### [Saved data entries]

++++++++++++++++++++

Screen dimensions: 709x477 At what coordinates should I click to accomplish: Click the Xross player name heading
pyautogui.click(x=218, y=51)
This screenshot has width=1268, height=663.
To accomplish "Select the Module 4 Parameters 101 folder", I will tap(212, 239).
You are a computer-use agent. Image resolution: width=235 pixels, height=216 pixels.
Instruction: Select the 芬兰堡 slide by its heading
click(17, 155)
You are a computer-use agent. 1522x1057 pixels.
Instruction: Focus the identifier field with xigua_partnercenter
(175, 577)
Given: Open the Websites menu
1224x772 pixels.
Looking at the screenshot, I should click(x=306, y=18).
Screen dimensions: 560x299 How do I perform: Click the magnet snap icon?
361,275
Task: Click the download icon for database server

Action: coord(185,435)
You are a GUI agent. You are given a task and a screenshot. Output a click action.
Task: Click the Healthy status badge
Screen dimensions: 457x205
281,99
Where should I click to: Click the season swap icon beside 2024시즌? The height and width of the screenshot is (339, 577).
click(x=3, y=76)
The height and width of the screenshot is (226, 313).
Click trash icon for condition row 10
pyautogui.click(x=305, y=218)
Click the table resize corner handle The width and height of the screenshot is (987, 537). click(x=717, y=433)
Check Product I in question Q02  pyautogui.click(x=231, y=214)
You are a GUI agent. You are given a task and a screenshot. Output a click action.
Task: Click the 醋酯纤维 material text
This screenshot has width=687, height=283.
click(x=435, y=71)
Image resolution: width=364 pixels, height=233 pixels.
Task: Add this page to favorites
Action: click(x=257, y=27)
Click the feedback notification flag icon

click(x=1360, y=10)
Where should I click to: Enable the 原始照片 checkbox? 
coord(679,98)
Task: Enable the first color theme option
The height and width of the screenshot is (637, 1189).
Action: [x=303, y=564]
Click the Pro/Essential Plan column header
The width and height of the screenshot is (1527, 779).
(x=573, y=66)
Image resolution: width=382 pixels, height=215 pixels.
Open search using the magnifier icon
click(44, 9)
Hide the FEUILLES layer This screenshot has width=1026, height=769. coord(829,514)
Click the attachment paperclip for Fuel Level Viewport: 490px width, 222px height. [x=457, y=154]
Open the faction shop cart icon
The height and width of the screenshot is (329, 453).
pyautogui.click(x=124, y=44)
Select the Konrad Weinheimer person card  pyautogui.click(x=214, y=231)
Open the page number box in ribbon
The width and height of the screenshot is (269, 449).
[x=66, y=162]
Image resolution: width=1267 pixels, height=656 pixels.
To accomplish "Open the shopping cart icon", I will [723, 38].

++++++++++++++++++++

Every line that holds the word "computer" should be copied from the records.

### [Exercise result]
You are a computer-use agent. Image resolution: width=235 pixels, height=216 pixels.
You are a computer-use agent. 1522x1057 pixels.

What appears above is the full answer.